▸ ASSIGNMENT
Report, from the records below, every line where the word "computer" appears.

Top of GIVEN INFORMATION

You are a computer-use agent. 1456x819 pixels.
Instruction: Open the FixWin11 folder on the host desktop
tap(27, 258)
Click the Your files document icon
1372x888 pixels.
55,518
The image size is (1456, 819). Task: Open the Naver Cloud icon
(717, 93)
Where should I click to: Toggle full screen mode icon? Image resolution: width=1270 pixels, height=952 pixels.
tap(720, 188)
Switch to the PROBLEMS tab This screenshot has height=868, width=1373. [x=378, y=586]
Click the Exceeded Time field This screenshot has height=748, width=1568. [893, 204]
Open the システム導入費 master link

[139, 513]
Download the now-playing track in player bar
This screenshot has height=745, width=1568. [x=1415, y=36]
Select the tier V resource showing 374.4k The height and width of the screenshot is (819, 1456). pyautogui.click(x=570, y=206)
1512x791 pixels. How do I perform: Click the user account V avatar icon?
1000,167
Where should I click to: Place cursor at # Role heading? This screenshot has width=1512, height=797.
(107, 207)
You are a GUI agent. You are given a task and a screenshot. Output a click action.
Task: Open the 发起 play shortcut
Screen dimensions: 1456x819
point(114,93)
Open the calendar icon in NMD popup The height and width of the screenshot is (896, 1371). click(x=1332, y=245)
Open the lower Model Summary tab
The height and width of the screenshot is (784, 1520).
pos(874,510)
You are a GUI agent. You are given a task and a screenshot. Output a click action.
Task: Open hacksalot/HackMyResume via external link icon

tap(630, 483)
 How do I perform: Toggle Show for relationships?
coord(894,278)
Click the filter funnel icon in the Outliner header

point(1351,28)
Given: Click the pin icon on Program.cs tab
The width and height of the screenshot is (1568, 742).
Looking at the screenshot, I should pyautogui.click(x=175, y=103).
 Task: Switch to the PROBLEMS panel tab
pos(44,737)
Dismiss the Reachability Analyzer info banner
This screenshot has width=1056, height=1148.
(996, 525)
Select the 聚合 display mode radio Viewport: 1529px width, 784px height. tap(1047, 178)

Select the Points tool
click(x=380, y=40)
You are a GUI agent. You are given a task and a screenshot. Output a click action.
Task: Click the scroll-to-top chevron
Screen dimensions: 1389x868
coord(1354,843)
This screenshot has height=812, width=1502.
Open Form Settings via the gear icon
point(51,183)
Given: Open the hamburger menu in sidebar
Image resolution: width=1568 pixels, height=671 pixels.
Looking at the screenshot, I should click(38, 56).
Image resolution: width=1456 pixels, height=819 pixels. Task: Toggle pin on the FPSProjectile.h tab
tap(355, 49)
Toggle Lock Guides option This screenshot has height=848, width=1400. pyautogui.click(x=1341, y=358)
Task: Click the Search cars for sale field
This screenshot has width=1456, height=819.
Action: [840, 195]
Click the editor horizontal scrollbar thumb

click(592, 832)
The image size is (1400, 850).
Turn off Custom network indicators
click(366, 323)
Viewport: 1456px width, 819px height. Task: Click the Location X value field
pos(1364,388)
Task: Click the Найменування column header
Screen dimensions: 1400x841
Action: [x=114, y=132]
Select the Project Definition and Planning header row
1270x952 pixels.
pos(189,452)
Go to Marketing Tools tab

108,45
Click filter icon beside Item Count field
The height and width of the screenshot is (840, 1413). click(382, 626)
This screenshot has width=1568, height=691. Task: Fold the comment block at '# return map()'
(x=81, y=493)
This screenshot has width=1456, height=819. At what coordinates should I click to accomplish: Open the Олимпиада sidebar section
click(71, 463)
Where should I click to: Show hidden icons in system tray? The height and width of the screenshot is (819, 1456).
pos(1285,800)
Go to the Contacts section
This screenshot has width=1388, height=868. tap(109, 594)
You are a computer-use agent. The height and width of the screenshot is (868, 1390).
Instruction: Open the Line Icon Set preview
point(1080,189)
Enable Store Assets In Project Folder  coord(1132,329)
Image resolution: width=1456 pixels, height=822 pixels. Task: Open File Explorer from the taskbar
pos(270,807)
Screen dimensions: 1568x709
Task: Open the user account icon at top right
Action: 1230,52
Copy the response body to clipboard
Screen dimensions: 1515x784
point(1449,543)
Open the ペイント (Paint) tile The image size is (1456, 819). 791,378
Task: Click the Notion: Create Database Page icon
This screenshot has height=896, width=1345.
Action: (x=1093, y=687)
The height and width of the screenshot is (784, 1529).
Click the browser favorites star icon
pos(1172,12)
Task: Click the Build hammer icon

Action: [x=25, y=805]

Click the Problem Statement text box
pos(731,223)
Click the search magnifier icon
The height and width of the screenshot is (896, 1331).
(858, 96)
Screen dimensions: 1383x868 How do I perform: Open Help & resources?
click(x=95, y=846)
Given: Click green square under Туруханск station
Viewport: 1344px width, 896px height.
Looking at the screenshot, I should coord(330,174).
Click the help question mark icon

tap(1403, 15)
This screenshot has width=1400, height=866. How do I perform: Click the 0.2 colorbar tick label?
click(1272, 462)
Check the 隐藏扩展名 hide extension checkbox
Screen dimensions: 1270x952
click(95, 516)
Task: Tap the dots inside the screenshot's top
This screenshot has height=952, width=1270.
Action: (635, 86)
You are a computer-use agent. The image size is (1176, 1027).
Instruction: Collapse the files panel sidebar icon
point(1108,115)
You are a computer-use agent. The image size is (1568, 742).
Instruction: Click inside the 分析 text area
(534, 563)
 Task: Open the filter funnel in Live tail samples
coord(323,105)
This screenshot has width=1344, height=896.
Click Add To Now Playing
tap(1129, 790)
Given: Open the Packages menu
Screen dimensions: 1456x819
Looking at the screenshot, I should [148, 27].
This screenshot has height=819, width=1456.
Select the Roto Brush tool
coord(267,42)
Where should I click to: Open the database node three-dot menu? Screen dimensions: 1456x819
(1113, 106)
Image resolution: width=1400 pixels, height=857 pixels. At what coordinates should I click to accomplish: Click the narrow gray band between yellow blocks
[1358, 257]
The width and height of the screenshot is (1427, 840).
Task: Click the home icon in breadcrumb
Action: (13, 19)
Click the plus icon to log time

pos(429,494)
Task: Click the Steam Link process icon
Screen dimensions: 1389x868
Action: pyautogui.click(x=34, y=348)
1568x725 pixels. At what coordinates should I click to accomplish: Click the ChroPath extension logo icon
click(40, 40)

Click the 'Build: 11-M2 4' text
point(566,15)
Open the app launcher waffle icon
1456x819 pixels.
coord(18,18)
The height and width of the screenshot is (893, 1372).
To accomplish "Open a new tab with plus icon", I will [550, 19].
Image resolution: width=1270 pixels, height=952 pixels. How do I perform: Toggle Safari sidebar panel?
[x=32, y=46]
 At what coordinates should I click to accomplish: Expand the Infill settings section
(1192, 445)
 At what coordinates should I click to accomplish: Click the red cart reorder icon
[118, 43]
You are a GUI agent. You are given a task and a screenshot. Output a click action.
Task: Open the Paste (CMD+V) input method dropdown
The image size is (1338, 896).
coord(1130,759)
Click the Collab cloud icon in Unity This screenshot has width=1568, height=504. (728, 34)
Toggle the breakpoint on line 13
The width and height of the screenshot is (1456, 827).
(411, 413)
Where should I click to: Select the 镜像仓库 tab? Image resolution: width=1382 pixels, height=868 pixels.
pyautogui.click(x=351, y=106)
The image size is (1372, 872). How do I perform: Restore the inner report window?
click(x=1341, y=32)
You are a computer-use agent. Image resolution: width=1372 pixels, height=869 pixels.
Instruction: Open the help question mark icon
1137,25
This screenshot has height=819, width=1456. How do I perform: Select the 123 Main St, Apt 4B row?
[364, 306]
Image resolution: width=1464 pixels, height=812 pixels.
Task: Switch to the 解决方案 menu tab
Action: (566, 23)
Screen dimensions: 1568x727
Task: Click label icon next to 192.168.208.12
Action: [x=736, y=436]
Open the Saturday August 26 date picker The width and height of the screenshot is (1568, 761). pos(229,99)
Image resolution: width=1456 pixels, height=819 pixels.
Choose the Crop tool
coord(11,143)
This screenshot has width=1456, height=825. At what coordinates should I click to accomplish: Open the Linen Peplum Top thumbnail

Bottom of GIVEN INFORMATION

▸ THE COMPLETED TASK
You are a computer-use agent. 1456x819 pixels.
You are a computer-use agent. The height and width of the screenshot is (868, 1390).
You are a computer-use agent. The image size is (1176, 1027).
You are a computer-use agent. The image size is (1568, 742).
You are a computer-use agent. Image resolution: width=1372 pixels, height=869 pixels.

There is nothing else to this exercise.